Extrait du document
====================

CA Lyon, 1re ch. civ. B, 1 avril 2025, n° 23/04270
LYON
Arrêt
Confirmation
COMPOSITION DE LA JURIDICTION
Président :
Mme Gonzalez
Conseillers :
Mme Lemoîne, Mme Lecharny
Avocats :
Me Fournel-Palle, Me Pibarot
EXPOSE DU LITIGE
Par acte notarié du 21 novembre 2018, M. [K] et Mme [N] (les acquéreurs) ont acquis une maison d'habitation à M. [S] (le vendeur).
Estimant que le poêle à granules installé dans la maison ne remplissait pas les normes de sécurité exigées, ils ont fait citer le vendeur devant le tribunal judiciaire de Roanne par acte introductif d'instance du 1er octobre 2020 aux fins de condamnation, principalement au titre de la garantie des vices cachés et, subsidiairement, sur le fondement des articles 1792 et suivants du code civil, à leur payer la somme de 3.828 euros TTC représentant le coût de la remise en état du conduit du poêle à granules, celle de 2.000 euros au titre de leur préjudice moral et de jouissance, outre 1.500 euros au titre des dispositions de l'article 700 du code de procédure civile, ainsi que les dépens.
Par jugement avant-dire droit du 10 janvier 2022, le tribunal judiciaire a ordonné une expertise avec pour mission d'examiner l'installation du poêle à granules, de déterminer les conditions de son fonctionnement et de dire si elles sont conformes aux règles de l'art et aux normes de sécurité en vigueur, de dire si cette installation présente un danger quelconque à son utilisation et si les éventuels défauts rendent l'utilisation du poêle impropre à son usage et indiquer les travaux propres à y remédier en évaluant le coût.
L'expert a déposé son rapport le 14 juin 2022.

====================

Entrées
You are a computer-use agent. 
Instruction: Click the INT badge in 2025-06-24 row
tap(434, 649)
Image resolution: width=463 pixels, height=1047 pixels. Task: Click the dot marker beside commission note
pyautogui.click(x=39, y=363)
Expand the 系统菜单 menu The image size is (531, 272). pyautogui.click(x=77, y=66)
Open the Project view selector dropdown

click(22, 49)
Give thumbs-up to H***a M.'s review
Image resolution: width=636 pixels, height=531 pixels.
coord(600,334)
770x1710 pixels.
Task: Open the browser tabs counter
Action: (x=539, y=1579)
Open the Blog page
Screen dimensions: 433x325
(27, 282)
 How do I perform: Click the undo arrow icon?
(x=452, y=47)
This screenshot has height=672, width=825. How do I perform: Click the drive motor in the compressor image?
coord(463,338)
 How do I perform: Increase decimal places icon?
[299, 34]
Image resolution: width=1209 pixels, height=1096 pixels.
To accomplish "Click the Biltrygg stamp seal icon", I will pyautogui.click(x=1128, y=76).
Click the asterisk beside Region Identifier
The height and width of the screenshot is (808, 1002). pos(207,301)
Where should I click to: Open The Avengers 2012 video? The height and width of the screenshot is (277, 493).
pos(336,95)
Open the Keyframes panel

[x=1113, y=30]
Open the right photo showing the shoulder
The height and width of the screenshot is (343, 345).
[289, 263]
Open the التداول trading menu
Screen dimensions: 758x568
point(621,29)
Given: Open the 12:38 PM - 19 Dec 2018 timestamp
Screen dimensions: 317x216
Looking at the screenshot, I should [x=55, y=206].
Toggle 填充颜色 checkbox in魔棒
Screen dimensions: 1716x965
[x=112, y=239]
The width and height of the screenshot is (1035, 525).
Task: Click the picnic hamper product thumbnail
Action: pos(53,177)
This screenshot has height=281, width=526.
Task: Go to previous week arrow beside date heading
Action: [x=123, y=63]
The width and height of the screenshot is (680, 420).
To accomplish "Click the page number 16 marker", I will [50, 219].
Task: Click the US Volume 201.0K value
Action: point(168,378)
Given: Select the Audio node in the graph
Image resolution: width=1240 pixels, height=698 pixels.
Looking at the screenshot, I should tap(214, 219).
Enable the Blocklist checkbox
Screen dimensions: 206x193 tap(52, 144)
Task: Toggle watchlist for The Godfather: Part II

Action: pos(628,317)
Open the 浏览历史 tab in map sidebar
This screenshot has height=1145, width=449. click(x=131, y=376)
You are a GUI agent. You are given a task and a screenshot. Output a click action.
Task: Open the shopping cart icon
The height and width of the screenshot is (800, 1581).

====================

Consignes et exigences
Traduisez en anglais, s'il vous plaît, cette phrase de l'extrait d'arrêt : « Par acte notarié du 21 novembre 2018, M. [K] et Mme [N] (les acquéreurs) ont acquis une maison d'habitation à M. [S] (le vendeur). » Appuyez-vous uniquement sur l'extrait d'arrêt.

Réponse rédigée
By notarial deed dated November 21, 2018, Mr. [K] and Ms. [N] (the buyers) purchased a dwelling house from Mr. [S] (the seller).